__STATED EXERCISE__
Rewrite every row below as a numbered list, leaving out the blank lines.
━━━━
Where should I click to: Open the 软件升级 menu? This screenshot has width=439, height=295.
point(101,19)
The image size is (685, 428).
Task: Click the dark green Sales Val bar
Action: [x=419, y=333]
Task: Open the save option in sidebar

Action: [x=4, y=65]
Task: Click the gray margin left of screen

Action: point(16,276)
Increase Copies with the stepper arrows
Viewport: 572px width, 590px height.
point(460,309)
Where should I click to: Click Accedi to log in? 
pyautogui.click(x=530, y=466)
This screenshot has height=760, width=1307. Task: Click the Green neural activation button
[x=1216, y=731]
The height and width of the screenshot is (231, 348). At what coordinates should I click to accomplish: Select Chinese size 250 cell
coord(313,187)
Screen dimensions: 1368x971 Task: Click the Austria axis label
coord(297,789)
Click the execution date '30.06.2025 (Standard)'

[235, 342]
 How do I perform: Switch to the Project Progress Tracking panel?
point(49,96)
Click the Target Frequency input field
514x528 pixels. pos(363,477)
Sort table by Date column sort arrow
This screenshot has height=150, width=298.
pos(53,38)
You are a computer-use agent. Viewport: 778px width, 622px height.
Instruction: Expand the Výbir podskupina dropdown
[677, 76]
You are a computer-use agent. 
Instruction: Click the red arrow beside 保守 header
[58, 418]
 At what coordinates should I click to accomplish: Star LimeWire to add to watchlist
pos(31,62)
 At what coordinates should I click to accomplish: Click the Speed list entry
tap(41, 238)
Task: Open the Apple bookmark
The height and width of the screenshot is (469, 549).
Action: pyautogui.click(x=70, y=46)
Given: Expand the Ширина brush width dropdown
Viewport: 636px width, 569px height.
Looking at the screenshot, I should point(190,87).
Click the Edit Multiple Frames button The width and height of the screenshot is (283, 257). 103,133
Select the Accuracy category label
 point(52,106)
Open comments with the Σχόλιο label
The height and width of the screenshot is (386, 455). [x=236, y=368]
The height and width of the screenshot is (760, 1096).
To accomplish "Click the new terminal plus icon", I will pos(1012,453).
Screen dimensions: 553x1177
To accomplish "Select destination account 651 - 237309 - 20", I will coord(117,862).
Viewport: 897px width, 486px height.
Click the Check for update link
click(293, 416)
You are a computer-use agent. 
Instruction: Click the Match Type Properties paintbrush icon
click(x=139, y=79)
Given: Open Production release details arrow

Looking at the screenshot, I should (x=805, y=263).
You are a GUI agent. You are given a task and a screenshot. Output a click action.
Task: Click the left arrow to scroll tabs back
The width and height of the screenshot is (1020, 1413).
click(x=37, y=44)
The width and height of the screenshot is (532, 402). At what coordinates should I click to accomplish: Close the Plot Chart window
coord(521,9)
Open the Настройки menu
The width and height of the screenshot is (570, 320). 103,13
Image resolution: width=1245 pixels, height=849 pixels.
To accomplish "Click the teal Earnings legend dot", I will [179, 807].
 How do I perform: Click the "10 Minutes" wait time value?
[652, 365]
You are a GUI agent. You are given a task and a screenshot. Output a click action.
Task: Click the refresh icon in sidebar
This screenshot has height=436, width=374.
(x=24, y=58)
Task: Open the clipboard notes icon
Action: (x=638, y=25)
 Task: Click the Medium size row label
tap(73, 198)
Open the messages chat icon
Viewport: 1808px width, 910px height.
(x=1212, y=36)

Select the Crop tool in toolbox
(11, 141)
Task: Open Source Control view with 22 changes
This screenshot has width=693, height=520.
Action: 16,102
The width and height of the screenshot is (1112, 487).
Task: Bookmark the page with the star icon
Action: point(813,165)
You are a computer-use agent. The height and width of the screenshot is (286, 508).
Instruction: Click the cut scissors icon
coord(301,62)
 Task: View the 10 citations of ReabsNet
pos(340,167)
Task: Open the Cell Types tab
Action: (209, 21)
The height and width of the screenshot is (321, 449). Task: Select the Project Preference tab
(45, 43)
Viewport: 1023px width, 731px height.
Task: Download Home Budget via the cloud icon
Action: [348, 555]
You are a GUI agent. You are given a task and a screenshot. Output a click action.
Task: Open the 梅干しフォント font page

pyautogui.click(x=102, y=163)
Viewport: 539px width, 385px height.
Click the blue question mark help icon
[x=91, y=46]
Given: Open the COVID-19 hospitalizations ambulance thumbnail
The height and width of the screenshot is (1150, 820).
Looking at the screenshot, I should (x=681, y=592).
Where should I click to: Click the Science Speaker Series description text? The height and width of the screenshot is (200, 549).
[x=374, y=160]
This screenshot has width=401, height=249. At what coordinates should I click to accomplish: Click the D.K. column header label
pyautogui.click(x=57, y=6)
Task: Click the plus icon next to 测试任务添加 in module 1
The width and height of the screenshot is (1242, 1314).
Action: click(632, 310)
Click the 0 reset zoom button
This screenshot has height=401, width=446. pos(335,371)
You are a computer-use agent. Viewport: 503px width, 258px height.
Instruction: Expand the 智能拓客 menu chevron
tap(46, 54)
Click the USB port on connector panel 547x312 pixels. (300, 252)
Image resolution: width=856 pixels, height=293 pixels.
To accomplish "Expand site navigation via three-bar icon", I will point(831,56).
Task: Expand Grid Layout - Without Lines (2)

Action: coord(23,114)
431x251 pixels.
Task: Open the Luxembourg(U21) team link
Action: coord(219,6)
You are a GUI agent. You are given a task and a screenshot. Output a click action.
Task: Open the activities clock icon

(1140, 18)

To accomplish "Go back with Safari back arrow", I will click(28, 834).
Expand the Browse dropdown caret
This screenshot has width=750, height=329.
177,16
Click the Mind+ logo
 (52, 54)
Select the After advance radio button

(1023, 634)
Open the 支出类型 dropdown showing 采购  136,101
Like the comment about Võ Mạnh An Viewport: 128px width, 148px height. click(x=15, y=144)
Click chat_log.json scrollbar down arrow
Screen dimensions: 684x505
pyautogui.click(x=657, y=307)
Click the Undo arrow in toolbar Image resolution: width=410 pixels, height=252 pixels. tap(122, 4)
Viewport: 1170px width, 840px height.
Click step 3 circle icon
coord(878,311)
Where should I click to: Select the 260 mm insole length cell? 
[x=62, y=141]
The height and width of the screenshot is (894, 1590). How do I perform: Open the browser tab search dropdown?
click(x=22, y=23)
━━━━
__ANSWER TO THE PROBLEM__
1. Where should I click to: Open the 软件升级 menu? This screenshot has width=439, height=295.
2. point(101,19)
3. The image size is (685, 428).
4. Task: Click the dark green Sales Val bar
5. Action: [x=419, y=333]
6. Task: Open the save option in sidebar
7. Action: [x=4, y=65]
8. Task: Click the gray margin left of screen
9. Action: point(16,276)
10. Increase Copies with the stepper arrows
11. Viewport: 572px width, 590px height.
12. point(460,309)
13. Where should I click to: Click Accedi to log in? 
14. pyautogui.click(x=530, y=466)
15. This screenshot has height=760, width=1307. Task: Click the Green neural activation button
16. [x=1216, y=731]
17. The height and width of the screenshot is (231, 348). At what coordinates should I click to accomplish: Select Chinese size 250 cell
18. coord(313,187)
19. Screen dimensions: 1368x971 Task: Click the Austria axis label
20. coord(297,789)
21. Click the execution date '30.06.2025 (Standard)'
22. [235, 342]
23.  How do I perform: Switch to the Project Progress Tracking panel?
24. point(49,96)
25. Click the Target Frequency input field
26. 514x528 pixels. pos(363,477)
27. Sort table by Date column sort arrow
28. This screenshot has height=150, width=298.
29. pos(53,38)
30. You are a computer-use agent. Viewport: 778px width, 622px height.
31. Instruction: Expand the Výbir podskupina dropdown
32. [677, 76]
33. You are a computer-use agent. 
34. Instruction: Click the red arrow beside 保守 header
35. [58, 418]
36.  At what coordinates should I click to accomplish: Star LimeWire to add to watchlist
37. pos(31,62)
38.  At what coordinates should I click to accomplish: Click the Speed list entry
39. tap(41, 238)
40. Task: Open the Apple bookmark
41. The height and width of the screenshot is (469, 549).
42. Action: pyautogui.click(x=70, y=46)
43. Given: Expand the Ширина brush width dropdown
44. Viewport: 636px width, 569px height.
45. Looking at the screenshot, I should point(190,87).
46. Click the Edit Multiple Frames button The width and height of the screenshot is (283, 257). 103,133
47. Select the Accuracy category label
48.  point(52,106)
49. Open comments with the Σχόλιο label
50. The height and width of the screenshot is (386, 455). [x=236, y=368]
51. The height and width of the screenshot is (760, 1096).
52. To accomplish "Click the new terminal plus icon", I will pos(1012,453).
53. Screen dimensions: 553x1177
54. To accomplish "Select destination account 651 - 237309 - 20", I will coord(117,862).
55. Viewport: 897px width, 486px height.
56. Click the Check for update link
57. click(293, 416)
58. You are a computer-use agent. 
59. Instruction: Click the Match Type Properties paintbrush icon
60. click(x=139, y=79)
61. Given: Open Production release details arrow
62. Looking at the screenshot, I should (x=805, y=263).
63. You are a GUI agent. You are given a task and a screenshot. Output a click action.
64. Task: Click the left arrow to scroll tabs back
65. The width and height of the screenshot is (1020, 1413).
66. click(x=37, y=44)
67. The width and height of the screenshot is (532, 402). At what coordinates should I click to accomplish: Close the Plot Chart window
68. coord(521,9)
69. Open the Настройки menu
70. The width and height of the screenshot is (570, 320). 103,13
71. Image resolution: width=1245 pixels, height=849 pixels.
72. To accomplish "Click the teal Earnings legend dot", I will [179, 807].
73.  How do I perform: Click the "10 Minutes" wait time value?
74. [652, 365]
75. You are a GUI agent. You are given a task and a screenshot. Output a click action.
76. Task: Click the refresh icon in sidebar
77. This screenshot has height=436, width=374.
78. (x=24, y=58)
79. Task: Open the clipboard notes icon
80. Action: (x=638, y=25)
81.  Task: Click the Medium size row label
82. tap(73, 198)
83. Open the messages chat icon
84. Viewport: 1808px width, 910px height.
85. (x=1212, y=36)
86. Select the Crop tool in toolbox
87. (11, 141)
88. Task: Open Source Control view with 22 changes
89. This screenshot has width=693, height=520.
90. Action: 16,102
91. The width and height of the screenshot is (1112, 487).
92. Task: Bookmark the page with the star icon
93. Action: point(813,165)
94. You are a computer-use agent. The height and width of the screenshot is (286, 508).
95. Instruction: Click the cut scissors icon
96. coord(301,62)
97.  Task: View the 10 citations of ReabsNet
98. pos(340,167)
99. Task: Open the Cell Types tab
100. Action: (209, 21)
101. The height and width of the screenshot is (321, 449). Task: Select the Project Preference tab
102. (45, 43)
103. Viewport: 1023px width, 731px height.
104. Task: Download Home Budget via the cloud icon
105. Action: [348, 555]
106. You are a GUI agent. You are given a task and a screenshot. Output a click action.
107. Task: Open the 梅干しフォント font page
108. pyautogui.click(x=102, y=163)
109. Viewport: 539px width, 385px height.
110. Click the blue question mark help icon
111. [x=91, y=46]
112. Given: Open the COVID-19 hospitalizations ambulance thumbnail
113. The height and width of the screenshot is (1150, 820).
114. Looking at the screenshot, I should (x=681, y=592).
115. Where should I click to: Click the Science Speaker Series description text? The height and width of the screenshot is (200, 549).
116. [x=374, y=160]
117. This screenshot has width=401, height=249. At what coordinates should I click to accomplish: Click the D.K. column header label
118. pyautogui.click(x=57, y=6)
119. Task: Click the plus icon next to 测试任务添加 in module 1
120. The width and height of the screenshot is (1242, 1314).
121. Action: click(632, 310)
122. Click the 0 reset zoom button
123. This screenshot has height=401, width=446. pos(335,371)
124. You are a computer-use agent. Viewport: 503px width, 258px height.
125. Instruction: Expand the 智能拓客 menu chevron
126. tap(46, 54)
127. Click the USB port on connector panel 547x312 pixels. (300, 252)
128. Image resolution: width=856 pixels, height=293 pixels.
129. To accomplish "Expand site navigation via three-bar icon", I will point(831,56).
130. Task: Expand Grid Layout - Without Lines (2)
131. Action: coord(23,114)
132. 431x251 pixels.
133. Task: Open the Luxembourg(U21) team link
134. Action: coord(219,6)
135. You are a GUI agent. You are given a task and a screenshot. Output a click action.
136. Task: Open the activities clock icon
137. (1140, 18)
138. To accomplish "Go back with Safari back arrow", I will click(28, 834).
139. Expand the Browse dropdown caret
140. This screenshot has width=750, height=329.
141. 177,16
142. Click the Mind+ logo
143.  (52, 54)
144. Select the After advance radio button
145. (1023, 634)
146. Open the 支出类型 dropdown showing 采购  136,101
147. Like the comment about Võ Mạnh An Viewport: 128px width, 148px height. click(x=15, y=144)
148. Click chat_log.json scrollbar down arrow
149. Screen dimensions: 684x505
150. pyautogui.click(x=657, y=307)
151. Click the Undo arrow in toolbar Image resolution: width=410 pixels, height=252 pixels. tap(122, 4)
152. Viewport: 1170px width, 840px height.
153. Click step 3 circle icon
154. coord(878,311)
155. Where should I click to: Select the 260 mm insole length cell? 
156. [x=62, y=141]
157. The height and width of the screenshot is (894, 1590). How do I perform: Open the browser tab search dropdown?
158. click(x=22, y=23)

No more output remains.